The fields of Brazil
Mar 25, 2008 12:46 PM
Day 2: Jose Renato’s Farm
Our next stop was a family farm just outside Tangara da Serra. The owner is Jose Renato, a third-generation farmer. Renato’s grandfather bought it in 1972. Once, it was all forest and ran as a cattle ranch of 21,000 acres. Renato earned a master’s degree in California in calculus, business, and economics, and moved back to the farm in 1990. He started raising soybeans because of poor cattle prices. He has 10,000 acres of pasture, 1,500 acres of sugarcane, 4,000 acres of soybeans, and 5,500 acres of refuge.
Sugarcane is the most profitable crop of Renato’s farm, but it also has high input costs. There is a $700 seeding cost per acre, and the labor cost is high because the crop needs to be planted and harvested by hand. There are 18 months between planting and harvest. Sugarcane can be harvested annually up to nine years before it has to be replanted. The sugarcane processing plants run 24 hours a day for 185 days a year. The producer must supply cane every day.
The farm employs 90 migrant workers. It is very hard and dangerous work because of the poisonous snakes. Hand cutting requires burning the leaves off first. After the cane is burned, it must be cut within 48 hours. Renato is looking at purchasing a $420,000 sugarcane harvester that would replace 80 hand cutters. He is reluctant to buy it, because he is concerned about the workers who would lose their jobs.
We saw several cowboys rounding up a steer that had escaped. Renato’s beef operation produces 8,500 head of feeder-to-finish cattle. Thirty percent are fed organically. He has a 2,800 head feedlot that he uses during the winter, which is the dry season, May through September, because the grass is poor. He feeds two groups of 1,400 head for 75 days.
When the cattle weigh between 850 to 1,200 lbs., they are fed a ration that consists of sugarcane pulp, grain sorghum, cotton seed, and soybean meal. Corn is rarely used for feed, because it is more costly. Renato fertilizes his pastures to increase grass production. It takes 36 months for beef cattle to reach 1,250 lbs. on pasture. Cattle prices during our visit were $0.70/lb. hanging weight.
Although Renato’s farm was “only” 21,000 acres, his operation was much more diversified than Campo Verde. Renato’s farm seemed small with more manual labor and older equipment.
Day 3: Serra Agricola Company
On our third day, we stayed in Tangara da Serra and visited two retail ag stores owned by the Serra Agricola Company. One was a cattle feed and veterinary store. Serra Agricola has eight stores across three states and employs 350 people with gross sales of $86,000,000. It handles many of the same base chemicals that we use in the United States. With the help of Brian and Darren Hefty, we compared prices of the chemicals with U.S. prices. Although some South American prices were higher, we found that Roundup cost about 40% less than in the United States.

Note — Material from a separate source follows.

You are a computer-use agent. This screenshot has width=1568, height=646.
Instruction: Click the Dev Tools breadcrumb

Each individual can only borrow $100,000 from the banks, so approximately 90% of the store’s sales are on credit, with the suppliers charging interest rates between 14 and 20%. This compares to the bank’s rate of approximately 8.75%. The store’s average farm customer has approximately $100,000 on loan, and its average rancher customer has $15,000 on loan. Because of the company’s exposure, it must employ a full-time lawyer to handle loan documentation and delinquent accounts.

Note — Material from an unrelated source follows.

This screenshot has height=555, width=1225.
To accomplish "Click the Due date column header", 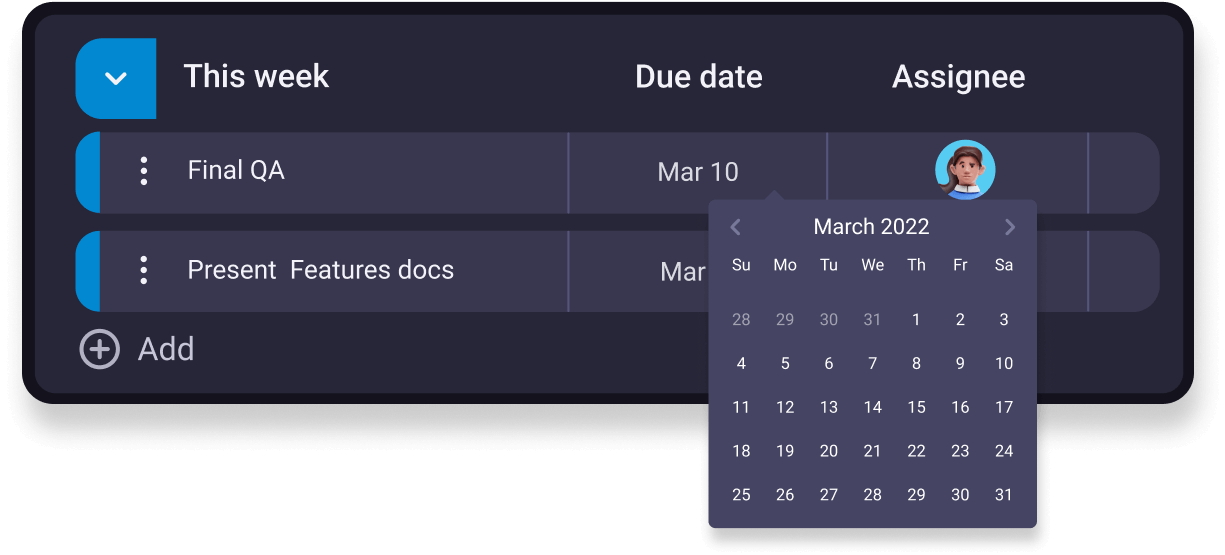I will pyautogui.click(x=698, y=77).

While at Serra Agricola, we met with Ricardo Arioli Silva whose responsibilities in the operation include agronomy and marketing. He also farms west of Tangara da Serra and was leading another group of farmers from the United States, and we crossed paths with this group several times.
Silva told us that the Brazilian government has supplied some low-interest loans to farmers. However, no government safety net is provided to Brazilian farmers such as the U.S.’s LDP or other loan programs. Silva thinks that they need 50 bu./acre of soybeans at $8/bu. to stay in business. He stated that fertilizer costs for soybeans can be more than $100/acre, along with chemical costs up to $70/acre. Silva has turned a profit on his farm by planting a second crop of corn, which can yield about 80 bu./acre.

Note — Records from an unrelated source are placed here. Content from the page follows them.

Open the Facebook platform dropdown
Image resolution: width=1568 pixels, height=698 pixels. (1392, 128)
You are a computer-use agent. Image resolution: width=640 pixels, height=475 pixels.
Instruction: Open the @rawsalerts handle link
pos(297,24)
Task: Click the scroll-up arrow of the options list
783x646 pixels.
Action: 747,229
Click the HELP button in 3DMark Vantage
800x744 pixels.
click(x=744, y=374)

The exchange rate of the Brazilian real to the U.S. dollar has often affected the farm’s profitability, Silva said. Brazil’s soybeans are priced in U.S. dollars and then converted to reals. In the past few years, the exchange rate dropped from 3.8 reals to the dollar to less than 2.5 at the time of our visit, with no way to lock in the exchange rate. Another factor on soybean prices is the 12% Brazilian tax on soybean meal but not raw soybeans.
Silva also said that in the state of Mato Grosso there is room to develop three times the crop acres and still have a 50% refuge.